Though Gidman’s credits include everything from front-end loaders to vacuum cleaners, his best-known design is the Toronto streetcar.

It qualifies as a genuine civic icon, one of the things that makes this city unique. But for Gidman, it is only one of hundreds of projects he has completed to date.

“I don’t want to be known just for the streetcar,” insists Gidman, who recently retired as head of Ontario College of Art and Design’s industrial design department. “I’ve done so many different things.”

Just how many can be seen in a small tribute exhibition on display in the Atrium at the college, 100 McCaul St., until Friday. The drawings, paintings, models and photographs in this wide-ranging survey document a career that dates back more than four decades.

The earliest works are a series of small futuristic scenarios done in the late 1950s. They illustrate Gidman’s vision of transparent workplaces decorated with sleek furniture, streamlined greenery and ocean-liner cars outside.

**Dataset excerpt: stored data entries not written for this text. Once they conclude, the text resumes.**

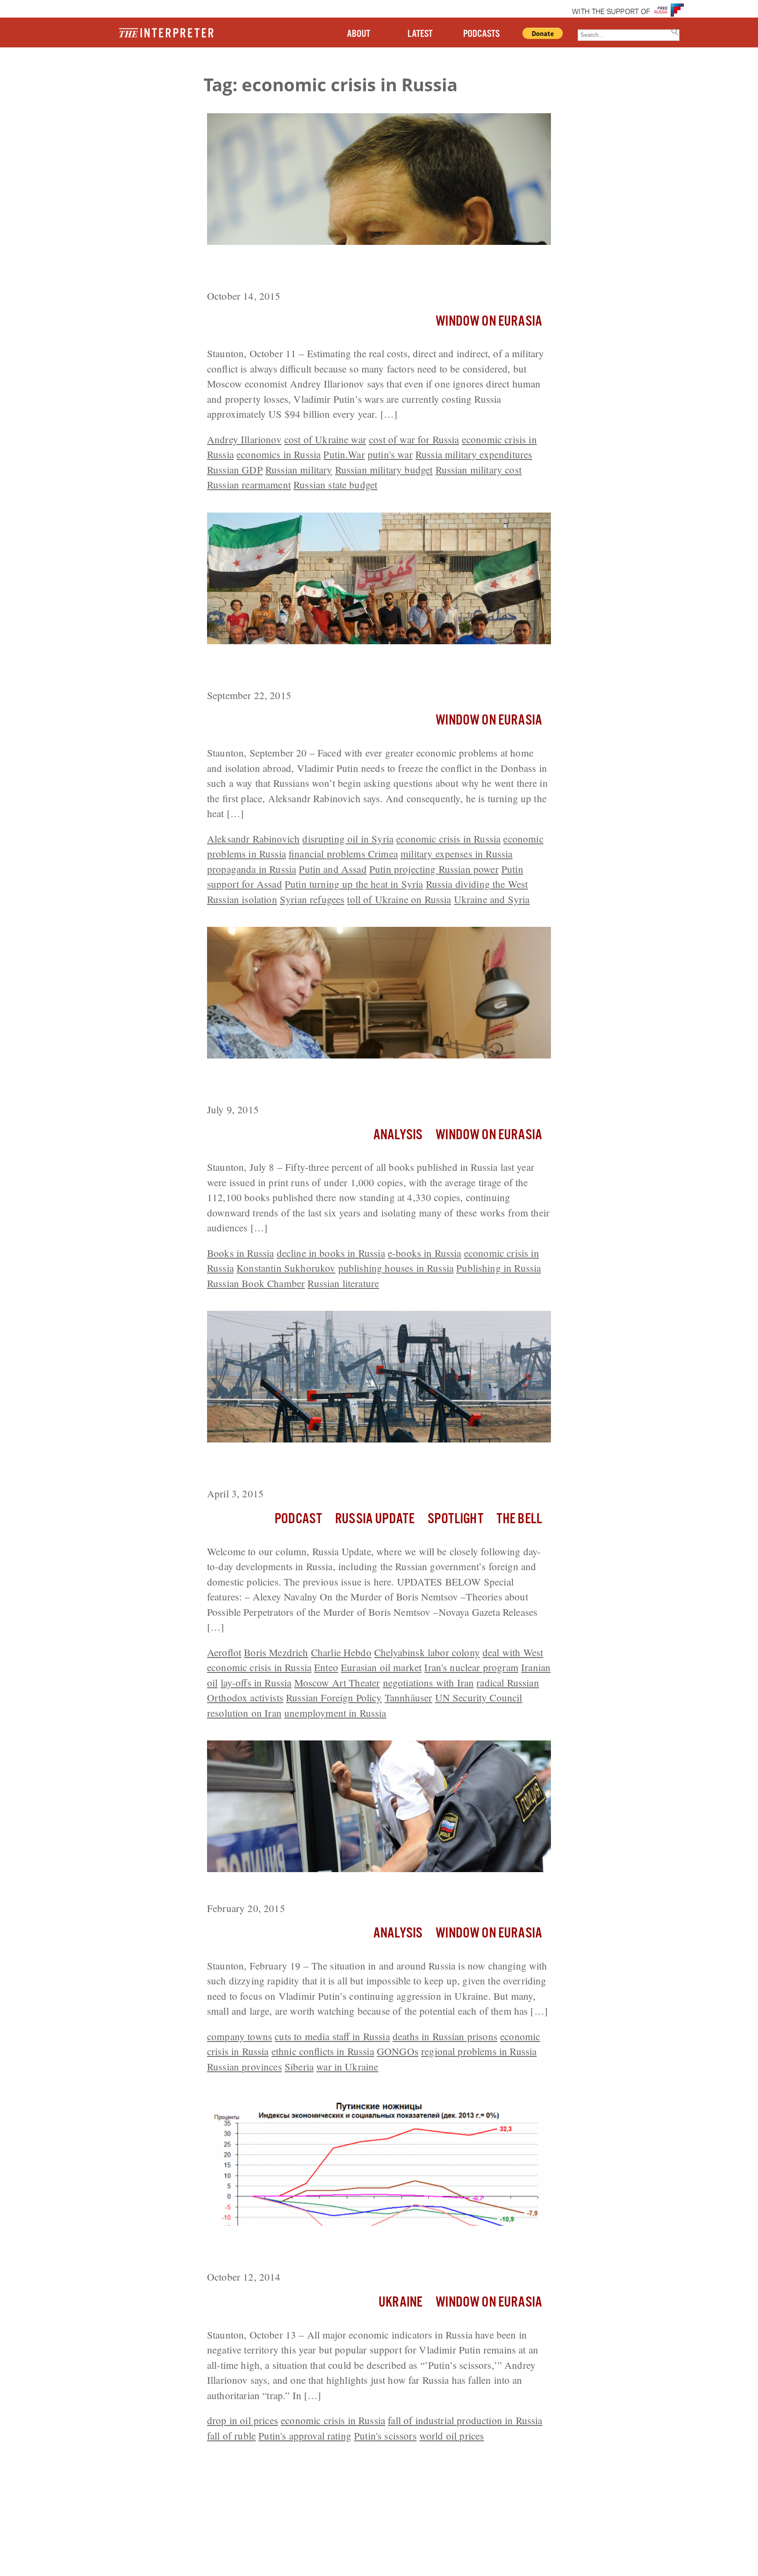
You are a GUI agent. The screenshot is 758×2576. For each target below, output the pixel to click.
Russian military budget (384, 469)
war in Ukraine (347, 2066)
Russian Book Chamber (256, 1283)
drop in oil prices (242, 2420)
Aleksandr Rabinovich (253, 838)
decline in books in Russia (331, 1252)
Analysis (397, 1135)
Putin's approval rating (304, 2435)
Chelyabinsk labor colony (427, 1652)
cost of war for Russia (414, 439)
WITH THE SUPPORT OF (611, 12)
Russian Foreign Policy (334, 1697)
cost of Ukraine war (325, 439)
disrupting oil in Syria (347, 838)
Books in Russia (240, 1252)
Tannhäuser (409, 1697)
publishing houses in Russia (396, 1267)
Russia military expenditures (473, 454)
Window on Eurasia (489, 321)
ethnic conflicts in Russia (323, 2051)
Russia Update (375, 1519)
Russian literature (343, 1283)
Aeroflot (224, 1652)
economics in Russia (278, 454)
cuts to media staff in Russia (332, 2036)
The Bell (519, 1519)
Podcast (298, 1519)
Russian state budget (335, 484)
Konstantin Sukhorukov (285, 1267)
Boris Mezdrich (276, 1652)
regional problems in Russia (478, 2051)
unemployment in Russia (335, 1712)
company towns (239, 2036)
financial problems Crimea (343, 853)
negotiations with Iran (428, 1682)
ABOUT (358, 34)
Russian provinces (244, 2066)
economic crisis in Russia (448, 838)
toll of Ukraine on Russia (399, 899)
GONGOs (397, 2051)
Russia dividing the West (477, 883)
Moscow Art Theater (337, 1682)
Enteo (326, 1667)
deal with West (513, 1652)
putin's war (390, 454)
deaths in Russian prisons (445, 2036)
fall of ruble (231, 2435)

Gidman smiles at these youthful imaginings. “Back in those days,” he recalls, “small meant cheap.”

How things have changed; now, neither big nor small means cheap.

“It doesn’t matter whether you’re designing heavy equipment or ski boots,” Gidman argues. “The design process is a process. It should start with a team of people from many different disciplines - engineering, marketing, design and so on.

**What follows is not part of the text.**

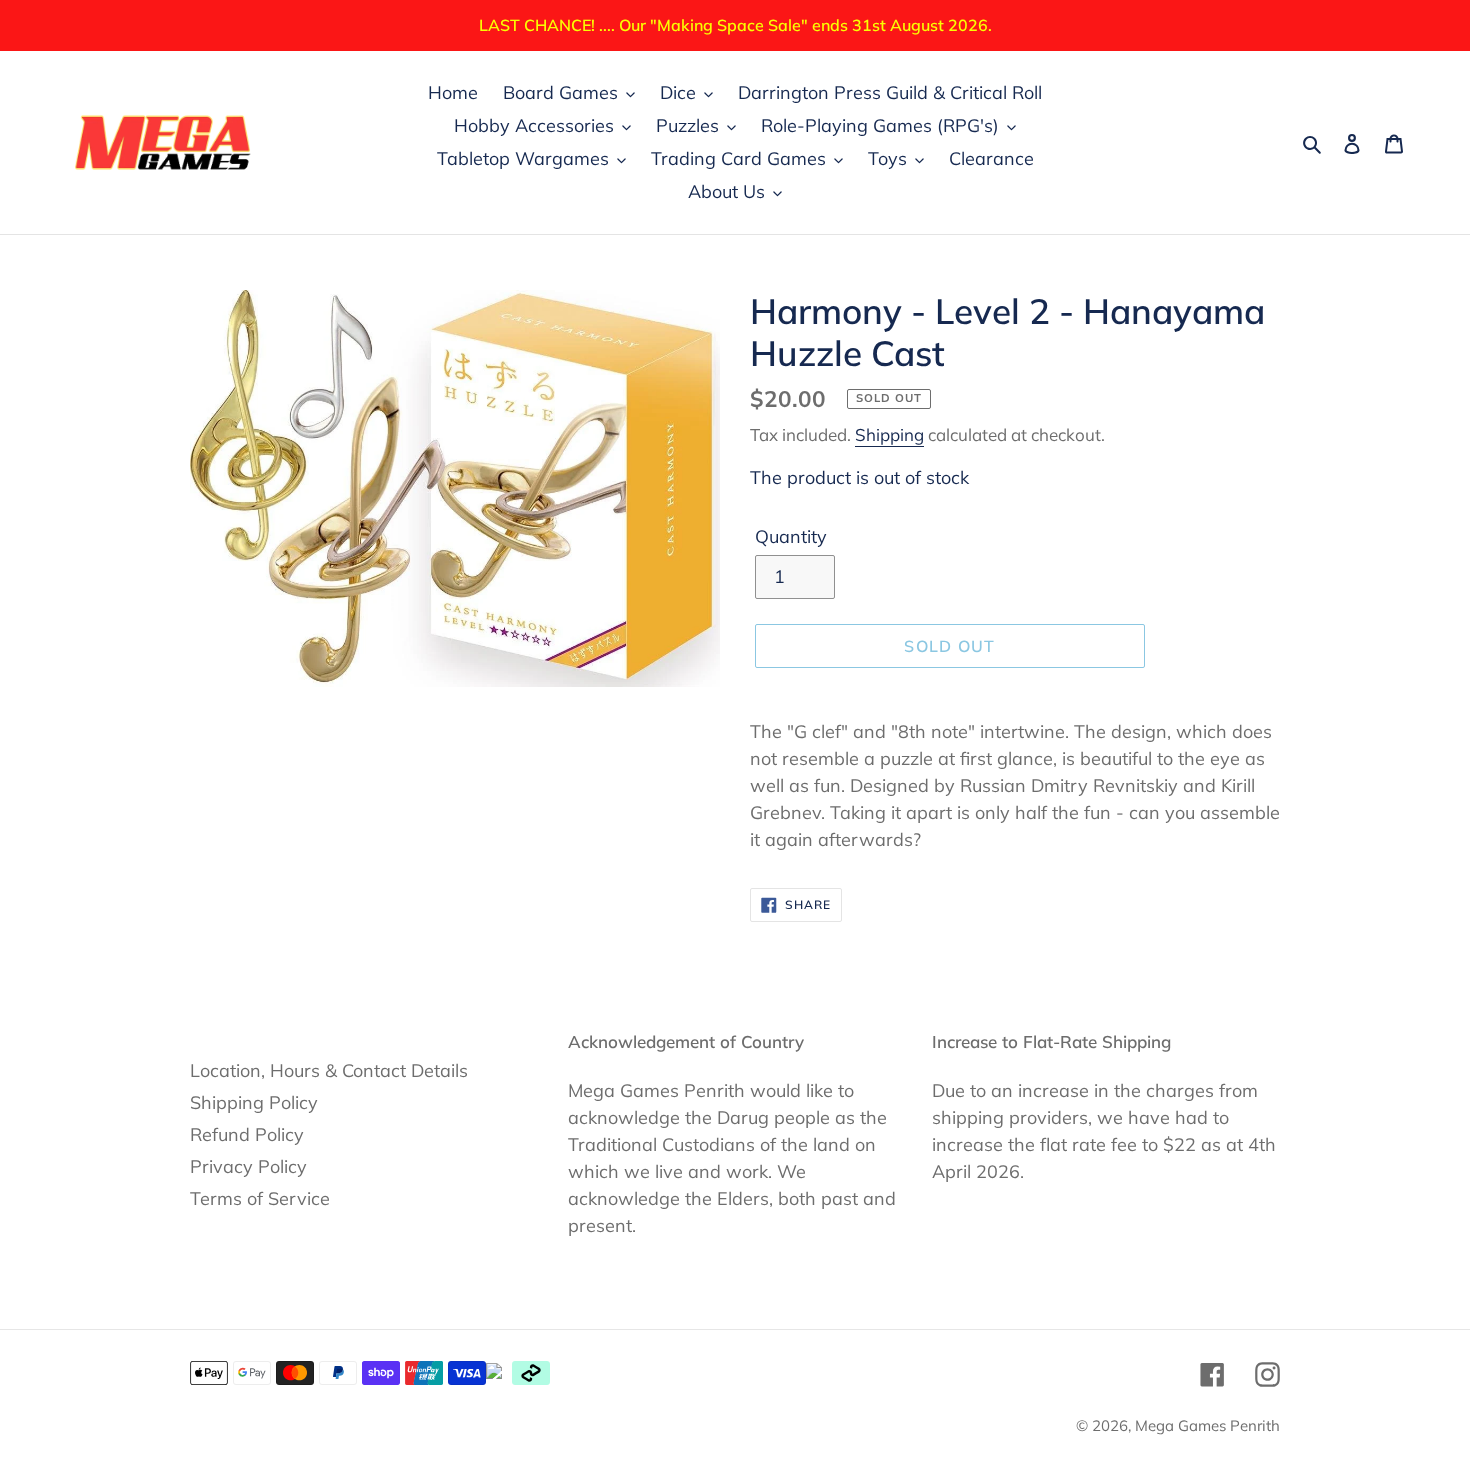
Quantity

“Canada is so well-placed. We’ve got such bright, educated people with lots of experience. But we need to start working together.”

Gidman has fought to bring a team approach to design. A highlight came in the 1980s when he persuaded the presidents of the art college, the University of Toronto and Ryerson to sign an agreement committing their institutions to teaching product design.

“All along Claude has emphasized teamwork,” says Lenore Richards, dean of the art college’s design faculty. “He also focuses on the pragmatics of mass production, such as materials and processes. Ultimately, though, it’s about developing meaningful designs for users.”

So far, his dream of a multi-disciplinary product-design centre remains unrealized. And although Gidman continues to teach at U of T and run his own studio in the Albion Hills, he has abandoned the fight to bring light into the ivory tower.

“I don’t think I’ll miss it,” he confesses. “I’ve made my contribution.”

That has been recognized many times, most publicly in 1987 when Gidman became the first industrial designer to win a Toronto Arts Award. Gidman oversaw the production of the Brita water filter and a second TTC vehicle, the “kneeling” Orion bus for disabled passengers. But Gidman’s most enduring legacy is his streetcar. Each time one rumbles by, he’s reminded of how well it turned out. You don’t have to be a Red Rocket scientist to figure out why.

“There’s a certain romantic aspect to what a streetcar should be,” he notes. “The question was whether you want the streetcar to blend in with the city or stand out. We decided it should stand out.”

The design process, which began in 1974, lasted several years and was steeped in controversy. It turned out that Torontonians were deeply attached to the original Red Rockets, which had travelled city streets since the 1930s.

“We had delegations of people who tried to stop the development of the new streetcar,” Gidman remembers. “The question was how futuristic it should be, or how traditional. Had we followed the style trend of the time, we would have produced a less-successful result.”

But as he loves to point out, design must address function above all.

“I thought we should get the driver up high enough so that he was at eye-level with passengers,” says Gidman. “Before, it was quite demeaning, drivers were down at belt-buckle level.”

Then there’s the impressive front window, curved to reflect interior glare away from the driver. A few minor modifications and a quarter of a century later, Gidman’s streetcar is an urban fixture, with 196 in service in Toronto along with 52 articulated vehicles.

“I knew the streetcar had been accepted years ago,” Gidman laughs. “Back when it started to appear in cartoons.”